VERÓNICA HERNANDEZ JACOBO
El goce del cuerpo se produce siempre en el cuerpo del Uno, pero por medio del cuerpo del Otro. En este sentido, el goce siempre es autoerótico, siempre es autístico. Pero al mismo tiempo es aloerótico porque siempre incluye al Otro, incluso en la masturbación masculina, en la medida en que el órgano del que se trata está «fuera del cuerpo» -como lo subraya Lacan- y está marcado de alteridad. (Jacques-Alain Miller El Partenaire-Síntoma pág. 411)
Nuestra modernidad no puede ser leída sin analizar las adicciones, de hecho el sujeto que es movido por el placer extiende este placer hasta que lo placentero se hace adictivo, el placer extendido produce la adicción, va desde lo genital, los alimentos, las bebidas y otras tantas raras costumbres. Sabemos que el placer se intensifica desde que el bebe se alimenta del pecho materno o del biberón, el pecho aparece como un objeto privilegiado que causa una satisfacción que instala una ligazón mama-bebé produciendo lazos fuertes.
Las adicciones son tan imposibles de eludir porque pueden ser incluso un soporte a lo pulsional, podemos afirmar que toda adicción desborda al yo, siendo este yo sometido el exceso adictivo convirtiéndolo en su esclavo, de tal manera que cuando las terapias psicológicas pretenden fortalecer al yo, a buen árbol se arriman ya que el yo es la estructura más mortificada por el placer, incluso cierto placer es constitutivo de ese yo.

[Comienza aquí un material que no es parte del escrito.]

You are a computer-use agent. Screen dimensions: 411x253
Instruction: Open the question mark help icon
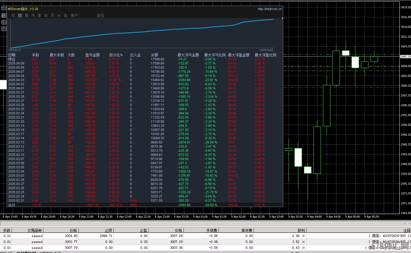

Las adicciones también comprometen al cuerpo, por ejemplo los bulímicos hacen experimentar tanto placer alimentario al cuerpo que casi lo hacen estallar, ya que la pulsión acéfala empuja a atragantarse unas buenas hamburguesas hasta que el cuerpo desfallece en dolores gástricos, ahí el placer adictivo le deja su lugar al goce, ya que en el adicto se presenta una ausencia de la palabra y es la exigencia biológica convertida en necesidad quien galopa ese cuerpo hacia el abismo de la insatisfacción.

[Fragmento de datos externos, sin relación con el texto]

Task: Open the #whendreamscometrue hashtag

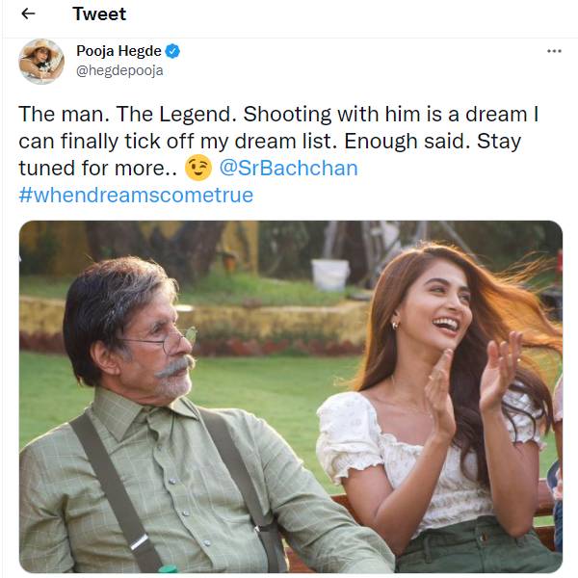Action: point(136,195)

La pulsión implica una semántica sobre el cuerpo, una resonancia lingüística que como eco recorre los intersticios de la lengua, de ese modo deja marcas y huellas por el cuerpo, cuerpo pulsional para decirlo más claro, si la adicción atrapa al cuerpo en las mayas del exceso de goce, nadie está libre de esa dimensión imaginaria, que devora la carne volviéndola siempre sensible y necesitada de más dosis de adicción, podemos decir entonces que lo adicto cambia la posición de sujeto amarrado al desborde y al desmadre, ahí donde la posición fálica flaquea, y en su lugar el tóxico toma su lugar.
No sé aun si la adicción rompe la singularidad, o bien si la adicción pluraliza los goces y si los puede universalizar, ya que tal parece que la droga que le sirve a unos en mayor o menor dosis sirve para todos. La experiencia adictiva es de lo singular, la droga del adicto es un goce que le viene del otro, tal como lo plantea Jacques-Alain Miller un goce tóxico, hay por lo tanto un frenesí del consumo de esa droga adictiva iterándose el goce como una constante, de hecho la adicción es una manera de condescender al goce por vías placenteras sin fin.
El adicto vive sometido a la demanda, todo lo que se le ofrezca en el orden de su consumo escasea, limitado para su demanda acuciante, de ahí que frente a lo imposible de conseguir es posible que este sujeto tomado por la adicción aparezca en algunos momentos como peligroso, pero si al adicto no le ofrecen la lathouse necesaria desbarranca cualquier estado de civilidad. Vemos las campañas contra las adicciones, en ellas se intenta convencer con argumentos salutogénicos de no ser adictos, del daño que las drogas hacen, pero el adicto no deja de consumir, cualquier sermoneo se le resbala, en otras ocasiones se usa la amenaza, la cohersion, pero bien sabemos que la compulsión no tiene orejas de tal modo que no escucha por su buena salud.
Recordemos que para Freud la adicción primordial era la masturbación de ahí que está lejos de desaparecer, toma nuevos caminos en el sujeto, empujándolo a una pequeña muerte coloreada de exceso de placer.